Lüppo Buss’ Drehstuhl hatte Rollen, so musste er sich nur kurz mit dem Fuß abstoßen, schon hatte er den kleinen Aktenschrank, der als Anrichte diente, in Reichweite. Der Wasserkocher war gefüllt, er musste nur die Taste drücken. Alles andere war ebenfalls vorbereitet.

Lüppo Buss war glücklich. Und das nicht etwa aus Vorfreude auf den Tee. Es war ihm richtig peinlich, aber als ihm die vorgesetzte Dienststelle vorhin mitgeteilt hatte, dass weder Aurich noch Wittmund ein Team entbehren konnten und man deshalb die Inspektion Leer/Emden um Amtshilfe gebeten hatte, da war es ihm warm den Rücken hinuntergelaufen. Hoffentlich Stahnke, hatte er gedacht, so inständig wie ein Kind vor Weihnachten. Und die Bescherung war gekommen.

»Bis das Wasser kocht, kannst du mich ja auf Stand bringen«, brummelte der breite, stoppelköpfige Mann auf der anderen Seite des Tisches. »Was habt ihr bis jetzt?«

»Robin Seefeld, 23 Jahre, engagierter Umweltschützer, Grüner, als Student in Oldenburg eingeschrieben. Sammelt Strandgut, produziert und verkauft Kunstobjekte. Überwiegend online.« Der Inselpolizist fasste zusammen. Das konnte er gut. Noch ehe der Wasserkocher zu summen und zu brodeln begann, war er mit seinem Abriss fertig.

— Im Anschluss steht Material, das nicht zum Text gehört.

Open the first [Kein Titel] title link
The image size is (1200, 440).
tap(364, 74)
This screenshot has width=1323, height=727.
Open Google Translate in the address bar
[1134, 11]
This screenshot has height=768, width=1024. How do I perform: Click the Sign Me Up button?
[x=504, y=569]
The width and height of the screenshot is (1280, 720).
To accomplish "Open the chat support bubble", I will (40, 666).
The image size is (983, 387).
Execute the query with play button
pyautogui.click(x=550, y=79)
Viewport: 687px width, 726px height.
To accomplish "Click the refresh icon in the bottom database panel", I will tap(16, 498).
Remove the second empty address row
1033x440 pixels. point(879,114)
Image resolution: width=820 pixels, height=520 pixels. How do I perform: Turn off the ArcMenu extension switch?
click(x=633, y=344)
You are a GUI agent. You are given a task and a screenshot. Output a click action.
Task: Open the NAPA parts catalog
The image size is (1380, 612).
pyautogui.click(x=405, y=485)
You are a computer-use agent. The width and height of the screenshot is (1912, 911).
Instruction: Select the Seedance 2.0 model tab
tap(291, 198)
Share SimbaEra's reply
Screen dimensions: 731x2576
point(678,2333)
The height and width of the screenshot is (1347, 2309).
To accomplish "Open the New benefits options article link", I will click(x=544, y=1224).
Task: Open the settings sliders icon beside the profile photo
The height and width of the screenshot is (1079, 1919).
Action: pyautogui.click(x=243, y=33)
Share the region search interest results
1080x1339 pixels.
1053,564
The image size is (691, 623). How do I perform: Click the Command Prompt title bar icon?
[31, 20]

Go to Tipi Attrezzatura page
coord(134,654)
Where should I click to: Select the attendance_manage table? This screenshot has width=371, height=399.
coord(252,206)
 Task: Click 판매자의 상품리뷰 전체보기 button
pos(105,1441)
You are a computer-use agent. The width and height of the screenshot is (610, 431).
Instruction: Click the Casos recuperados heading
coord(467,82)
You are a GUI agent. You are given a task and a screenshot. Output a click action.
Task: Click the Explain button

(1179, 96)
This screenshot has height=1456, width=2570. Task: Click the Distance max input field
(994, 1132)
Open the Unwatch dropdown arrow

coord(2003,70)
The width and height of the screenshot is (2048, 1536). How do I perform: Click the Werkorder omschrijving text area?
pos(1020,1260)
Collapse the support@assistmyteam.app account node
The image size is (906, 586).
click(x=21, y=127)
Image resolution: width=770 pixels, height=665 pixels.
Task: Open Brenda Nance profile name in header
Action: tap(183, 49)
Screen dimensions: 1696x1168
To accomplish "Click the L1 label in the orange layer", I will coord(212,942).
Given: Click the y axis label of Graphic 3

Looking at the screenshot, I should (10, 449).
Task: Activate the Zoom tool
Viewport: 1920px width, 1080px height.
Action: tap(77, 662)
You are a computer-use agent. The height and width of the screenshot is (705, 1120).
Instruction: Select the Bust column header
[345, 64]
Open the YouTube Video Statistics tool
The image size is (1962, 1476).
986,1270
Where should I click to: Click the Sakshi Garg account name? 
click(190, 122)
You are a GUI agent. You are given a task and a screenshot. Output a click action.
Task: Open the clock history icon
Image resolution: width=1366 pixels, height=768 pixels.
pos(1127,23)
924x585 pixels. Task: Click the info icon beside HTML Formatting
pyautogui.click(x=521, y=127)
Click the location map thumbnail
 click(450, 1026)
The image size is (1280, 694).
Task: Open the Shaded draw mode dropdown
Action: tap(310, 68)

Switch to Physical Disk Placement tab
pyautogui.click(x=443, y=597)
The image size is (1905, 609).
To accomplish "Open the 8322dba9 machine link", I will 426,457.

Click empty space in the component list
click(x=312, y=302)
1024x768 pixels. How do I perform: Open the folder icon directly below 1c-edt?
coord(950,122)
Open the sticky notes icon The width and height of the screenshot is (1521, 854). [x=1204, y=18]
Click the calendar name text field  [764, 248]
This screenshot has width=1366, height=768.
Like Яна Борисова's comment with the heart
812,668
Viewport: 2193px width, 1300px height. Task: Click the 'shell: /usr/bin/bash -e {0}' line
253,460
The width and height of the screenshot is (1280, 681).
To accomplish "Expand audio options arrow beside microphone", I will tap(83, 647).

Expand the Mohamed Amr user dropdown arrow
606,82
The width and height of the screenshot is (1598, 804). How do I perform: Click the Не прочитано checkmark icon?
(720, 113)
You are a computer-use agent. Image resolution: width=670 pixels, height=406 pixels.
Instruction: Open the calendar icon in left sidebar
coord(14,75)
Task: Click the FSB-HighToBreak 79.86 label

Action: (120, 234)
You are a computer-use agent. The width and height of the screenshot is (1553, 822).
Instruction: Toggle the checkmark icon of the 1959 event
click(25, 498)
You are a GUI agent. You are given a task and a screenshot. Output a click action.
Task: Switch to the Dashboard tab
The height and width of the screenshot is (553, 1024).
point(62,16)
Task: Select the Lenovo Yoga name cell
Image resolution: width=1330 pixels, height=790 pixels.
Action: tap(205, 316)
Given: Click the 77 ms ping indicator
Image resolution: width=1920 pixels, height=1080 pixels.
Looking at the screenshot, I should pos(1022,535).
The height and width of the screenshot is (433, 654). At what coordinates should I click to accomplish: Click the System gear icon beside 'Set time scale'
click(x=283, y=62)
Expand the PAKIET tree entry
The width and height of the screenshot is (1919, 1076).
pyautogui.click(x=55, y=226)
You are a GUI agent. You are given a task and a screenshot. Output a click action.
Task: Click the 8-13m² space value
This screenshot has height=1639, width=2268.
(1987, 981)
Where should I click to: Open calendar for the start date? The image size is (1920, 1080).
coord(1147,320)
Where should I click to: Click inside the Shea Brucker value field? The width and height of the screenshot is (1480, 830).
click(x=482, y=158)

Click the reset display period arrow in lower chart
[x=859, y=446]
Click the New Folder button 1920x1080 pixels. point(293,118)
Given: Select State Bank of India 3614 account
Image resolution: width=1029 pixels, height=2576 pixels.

»Beim Spülfeld also«, wiederholte Stahnke, was Lüppo Buss zum Fundort der Leiche referiert hatte. »Gefährliches Geläuf. Wer da nicht aufpasst, versinkt wie in Treibsand. Unfall ausgeschlossen?«

»Ja, allerdings. Hundertprozentig.« Der Oberkommissar goss das sprudelnd heiße Wasser über die Teeblätter in der bauchigen Kanne und stellte das Teesieb bereit. Beuteltee kam für ihn natürlich nicht in Frage. Kluntjes fielen klingelnd in die Porzellanbecher.

»Weil?«

Lüppo Buss setzte die Kanne heftiger als beabsichtigt auf das Stövchen; es schepperte, der Kannendeckel klirrte. Dann ließ er seinen Drehstuhl herumschwingen, bis er seinem Gegenüber direkt in die wasserblauen Augen schauen konnte. »Weil«, sagte er, »der Tote gefesselt war. Kabelbinder. Weil er eine Reihe von Verletzungen aufwies, alle prämortal. Weil er Würgemale am Hals hatte. Und weil …« Der Oberkommissar unterbrach sich; sein Husten klang unecht.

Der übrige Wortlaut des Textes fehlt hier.